In a smart, entertaining, reassuring book that reads like fiction, Alexandra Robbins manages to cross Gossip Girl with Freaks and Geeks and explain the fascinating psychology and science behind popularity and outcasthood. She reveals that the things that set students apart in high school are the things that help them stand out later in life.
Robbins follows seven real people grappling with the uncertainties of high school social life, including:
The Loner, who has withdrawn from classmates since they persuaded her to unwittingly join her own hate club
The Popular Bitch, a cheerleading captain both seduced by and trapped within her clique's perceived prestige
The Nerd, whose differences cause students to laugh at him and his mother to needle him for not being "normal"
The New Girl, determined to stay positive as classmates harass her for her mannerisms and target her because of her race
The Gamer, an underachiever in danger of not graduating, despite his intellect and his yearning to connect with other students
The Weird Girl, who battles discrimination and gossipy politics in school but leads a joyous life outside of it
The Band Geek, who is alternately branded too serious and too emo, yet annually runs for class president
In the middle of the year, Robbins surprises her subjects with a secret challenge -- experiments that force them to change how classmates see them.
Robbins intertwines these narratives -- often triumphant, occasionally heartbreaking, and always captivating -- with essays exploring subjects like the secrets of popularity, being excluded doesn't mean there's anything wrong with you, why outsiders succeed, how schools make the social scene worse -- and how to fix it.

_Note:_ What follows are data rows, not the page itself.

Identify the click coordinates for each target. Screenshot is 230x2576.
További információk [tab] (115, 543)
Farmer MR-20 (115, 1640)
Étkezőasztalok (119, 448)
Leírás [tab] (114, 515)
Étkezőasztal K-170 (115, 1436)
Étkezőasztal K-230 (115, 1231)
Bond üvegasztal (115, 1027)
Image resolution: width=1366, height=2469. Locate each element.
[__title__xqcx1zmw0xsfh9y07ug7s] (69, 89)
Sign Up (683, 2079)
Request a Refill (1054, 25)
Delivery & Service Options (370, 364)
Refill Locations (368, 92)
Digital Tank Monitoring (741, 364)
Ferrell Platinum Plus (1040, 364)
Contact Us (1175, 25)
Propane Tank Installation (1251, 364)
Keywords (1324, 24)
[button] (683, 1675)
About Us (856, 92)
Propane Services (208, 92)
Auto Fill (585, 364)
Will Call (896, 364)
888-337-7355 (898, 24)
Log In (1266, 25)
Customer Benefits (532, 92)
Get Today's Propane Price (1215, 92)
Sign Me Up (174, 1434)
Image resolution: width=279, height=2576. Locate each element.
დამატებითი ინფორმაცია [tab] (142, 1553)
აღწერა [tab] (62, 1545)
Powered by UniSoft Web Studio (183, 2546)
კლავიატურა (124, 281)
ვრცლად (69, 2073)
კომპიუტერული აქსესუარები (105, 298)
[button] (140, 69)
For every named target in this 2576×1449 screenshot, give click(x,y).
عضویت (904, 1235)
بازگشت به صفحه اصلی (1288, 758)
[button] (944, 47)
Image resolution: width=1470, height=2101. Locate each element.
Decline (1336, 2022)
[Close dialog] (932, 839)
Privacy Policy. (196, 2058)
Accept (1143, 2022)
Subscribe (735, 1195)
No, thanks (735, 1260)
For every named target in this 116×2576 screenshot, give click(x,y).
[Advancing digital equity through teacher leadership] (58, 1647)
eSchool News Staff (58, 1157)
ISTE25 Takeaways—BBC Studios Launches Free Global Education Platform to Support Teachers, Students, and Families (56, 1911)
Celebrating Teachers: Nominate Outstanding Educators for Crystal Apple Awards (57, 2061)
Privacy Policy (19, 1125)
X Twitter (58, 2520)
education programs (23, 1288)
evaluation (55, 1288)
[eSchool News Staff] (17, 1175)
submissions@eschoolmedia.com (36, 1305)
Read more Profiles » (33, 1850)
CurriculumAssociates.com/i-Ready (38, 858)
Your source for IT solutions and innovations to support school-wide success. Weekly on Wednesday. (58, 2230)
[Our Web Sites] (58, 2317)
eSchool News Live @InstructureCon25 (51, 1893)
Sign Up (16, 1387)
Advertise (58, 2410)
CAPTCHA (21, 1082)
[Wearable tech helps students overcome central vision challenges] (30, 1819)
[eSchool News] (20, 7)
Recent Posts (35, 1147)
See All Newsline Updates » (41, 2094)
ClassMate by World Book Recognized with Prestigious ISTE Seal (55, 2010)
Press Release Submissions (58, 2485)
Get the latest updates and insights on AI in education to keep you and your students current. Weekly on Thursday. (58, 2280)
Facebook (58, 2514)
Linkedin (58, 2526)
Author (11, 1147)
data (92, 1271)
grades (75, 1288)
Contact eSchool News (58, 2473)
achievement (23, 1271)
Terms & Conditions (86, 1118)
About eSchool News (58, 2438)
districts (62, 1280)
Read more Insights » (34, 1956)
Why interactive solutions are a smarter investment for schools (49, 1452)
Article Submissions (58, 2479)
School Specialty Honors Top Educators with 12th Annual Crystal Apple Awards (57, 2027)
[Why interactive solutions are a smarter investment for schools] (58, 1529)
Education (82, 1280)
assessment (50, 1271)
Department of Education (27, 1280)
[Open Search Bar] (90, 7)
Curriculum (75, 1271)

The Geeks Shall Inherit the Earth is not just essential reading for students, teachers, parents, and anyone who deals with teenagers, but for all of us, because at some point in our lives we've all been on the outside looking in.
PUBLISHERS WEEKLY
Robbins follows her previous book, The Overachievers: The Secret Life of Driven Kids, with this insightful and timely look at the current state of America's teenage wasteland commonly known as "high school." Robbins follows the lives of seven students across the nation with very different and unique personalities from "the gamer" and "the band geek" to "the popular bitch" and "the new girl" as well as interviewing hundreds of other students, teachers, and counselors from a range of public, private, urban, rural, technical, college prep, and arts schools to prove what she calls her "Quirk Theory:" that "Many of the differences that cause a student to be excluded in school are the identical traits or real-world skills that others will value, love, respect, or find compelling about that person in adulthood and outside of the school setting." Robbins's keen eye shows us how the eternal adolescent struggle between individuality and inclusion lures many students and teachers into a mindless "groupthink" about what is conventionally popular and acceptable behavior. At the same time, she shows how the qualities that set her subjects apart from their classmates are the same qualities that make them stand out in positive ways. She ends with an effective list of tips for parents, teachers, students, and schools on how to support and encourage students who value "original thought and expression."